Dad just got two of his teeth pulled. After they were pulled out, he had an abscess that was really getting infected. The doctor gave him antibiotics and pain killers. This helped for only a short period of time. Now we have figured out it was a nerve that was giving him all this pain. I hear him screaming bloody murder every time he eats something or talks.

“Everytime I tawk, ---AHHHHHH!----it hurts----AHHHH!!!!!!!!!!!!!----so----AHHH!!!!!!!!!!!!!!---much, ya know?---AHHHHHHHH!!!!!!!”
“Dad, don’t talk.”
“I can’t even-----AHHHHHHH!!!!!!!-----eat…------AHHHH!!!!!”

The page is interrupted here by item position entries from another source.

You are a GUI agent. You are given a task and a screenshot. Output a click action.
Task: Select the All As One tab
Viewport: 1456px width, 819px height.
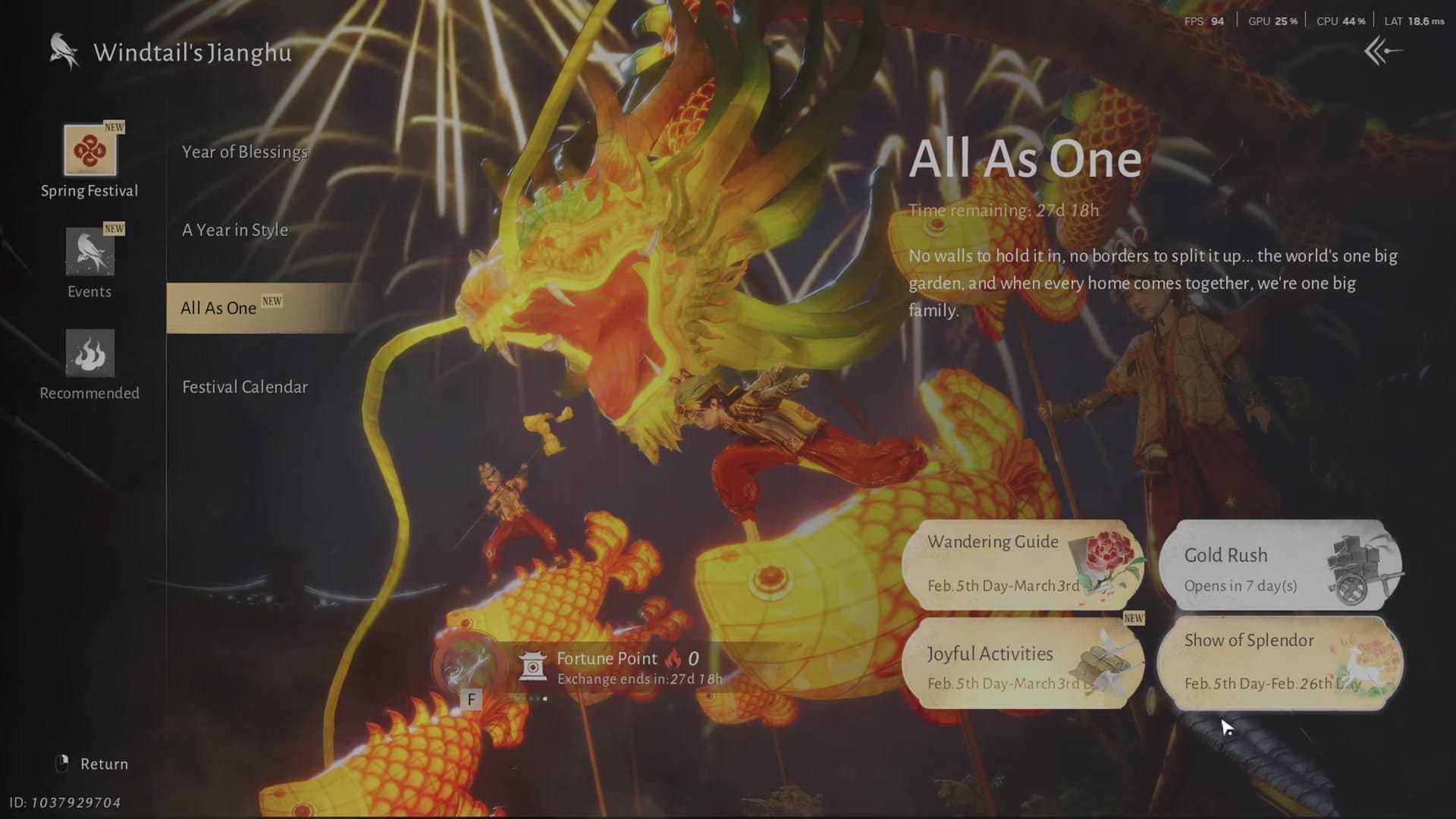click(x=218, y=308)
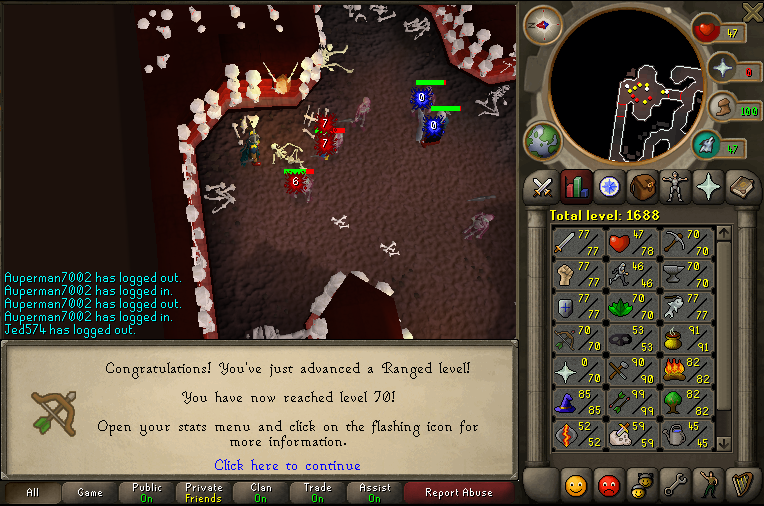Open the worn equipment tab
The width and height of the screenshot is (764, 506).
click(x=677, y=187)
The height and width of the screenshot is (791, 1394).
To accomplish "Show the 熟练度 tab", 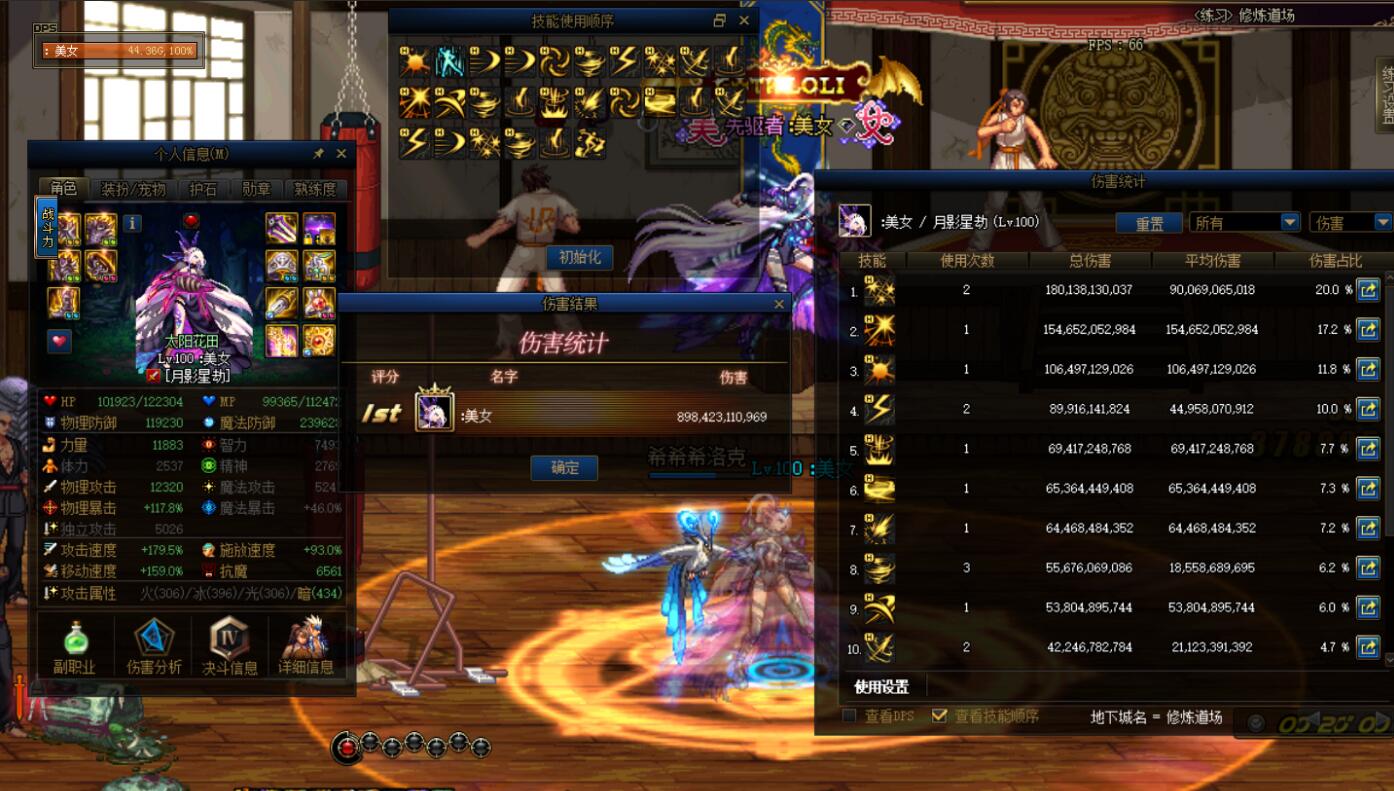I will click(x=316, y=188).
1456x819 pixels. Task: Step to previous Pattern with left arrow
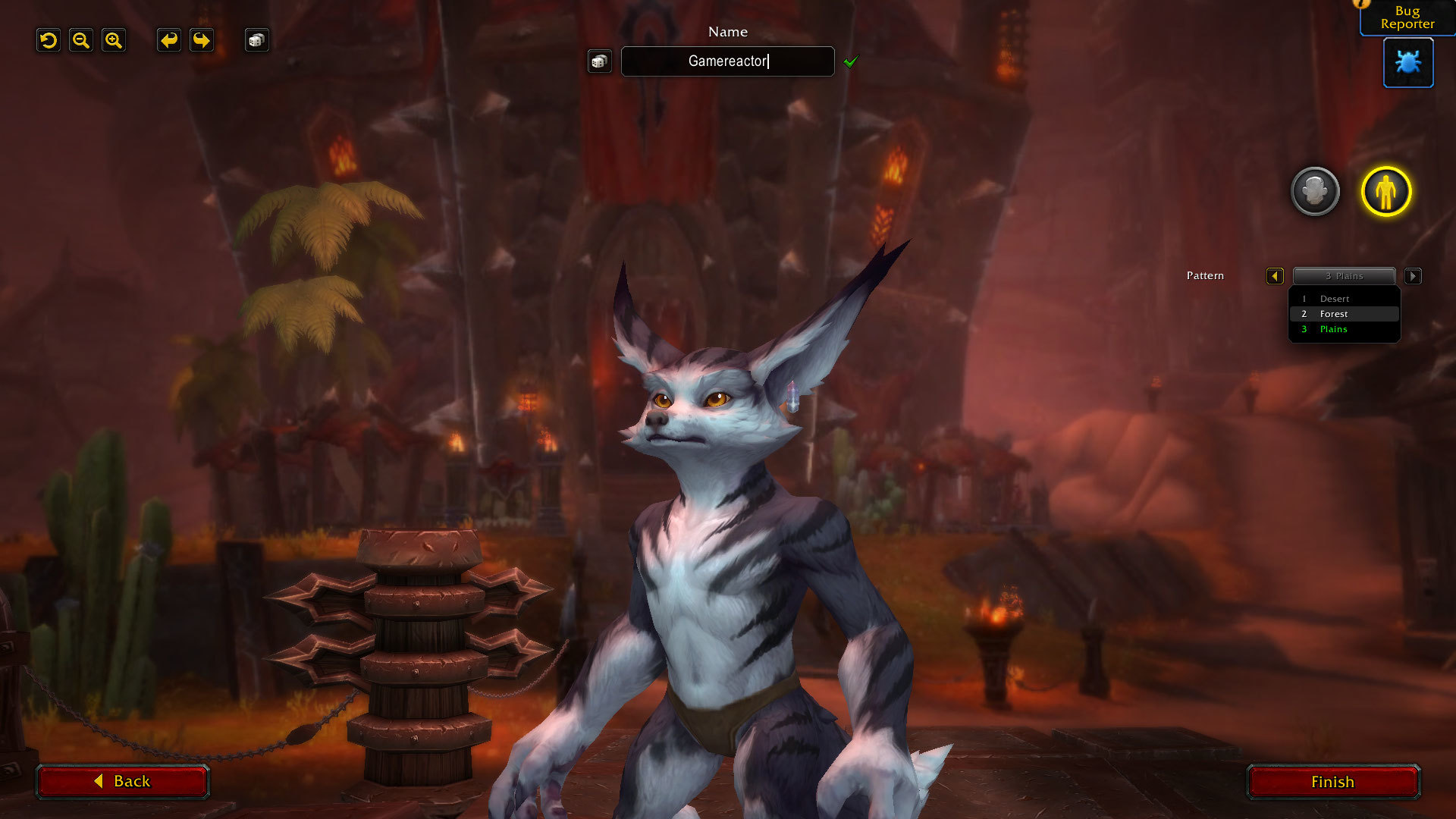(x=1275, y=276)
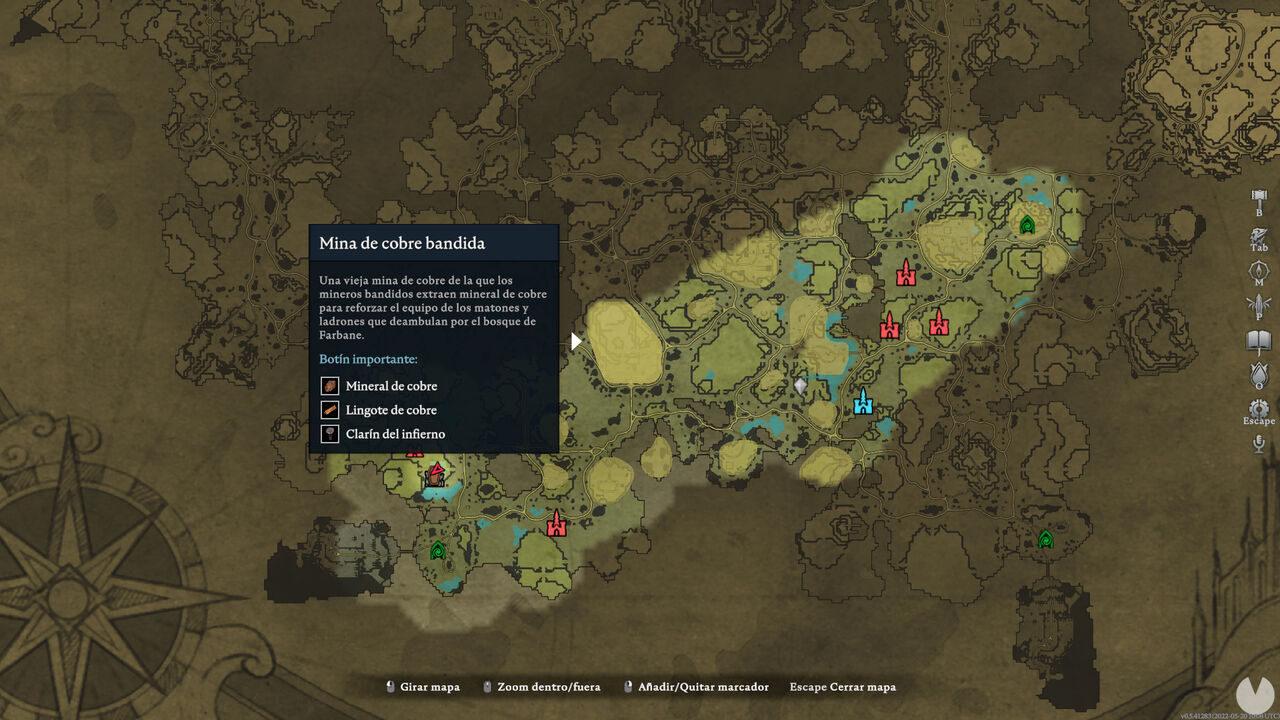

“This can be a blessing in disguise poppy.” I said, almost bursting into a giggle.
“Ah ya witch----AHHHHHHHH!!!!!”

As I am typing this post, dad called...

“Dempsey Pipe? Ha-ha-ha---AHHHHHHHHH!!!!”
“Dad, what did the doctor say?”
My sister interjected so that my father could shut that mouth of his.
“You were exactly right on your diagnosis. It was nerve damage and he needs to be on a certain medication and possible electronic therapy."
“Carla, we may want him to remain silent, if you catch my drift.”
I said, knowing I was on speaker phone.
“What a wacko---AHHHHHHHHH!!!!” I hear him say in the background.
“Good, let him talk Carla. Poke him in the jaw for me!”

Growing up with dad, we expected these long-winded (almost blog-like stories) No wonder I am viewed as quite the "chatty Cathy" in some of my posts. I think I got it from dad.

Or as dad would say, “You got it from ya’mudda!”